- Born: October 23, 1921 Kentucky, United States
- Died: June 28, 1997 (aged 75)
- Known for: Claimed links to JFK's assassination

= Chauncey Marvin Holt =

American self-proclaimed Mob associate and CIA operative (1921–1997)

Chauncey Marvin Holt (October 23, 1921 – June 28, 1997) was an American known for claiming to be one of the "three tramps" photographed in Dealey Plaza shortly after the assassination of President John F. Kennedy.

==Background==
Holt was born in Kentucky. He moved to San Diego County in the 1970s and lived in La Mesa, California during the last decade of his life. Holt died of cancer at the age of 75, and was survived by a daughter and granddaughter.

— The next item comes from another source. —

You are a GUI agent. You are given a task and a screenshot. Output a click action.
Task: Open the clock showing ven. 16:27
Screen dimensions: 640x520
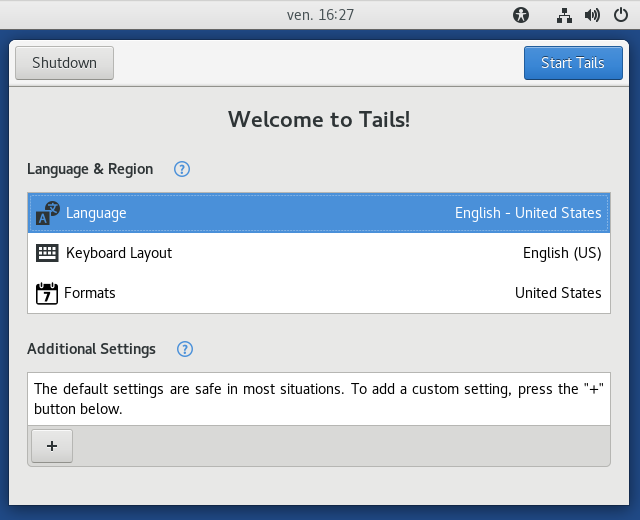click(x=320, y=15)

==Claims of involvement in JFK assassination==
In a 1991 Newsweek article about Oliver Stone's JFK, Holt received national attention for various claims he made regarding the assassination of President Kennedy. According to Holt, he was a CIA operative sent to Dallas to deliver phony Secret Service credentials. He also claimed to have been the eldest of photographed "three tramps", although he was only 42 at the time. He also claimed to have worked as an accountant for Meyer Lansky. His account is further explored in his autobiography Self-Portrait of a Scoundrel, which was posthumously released by TrineDay Publishing in August 2013.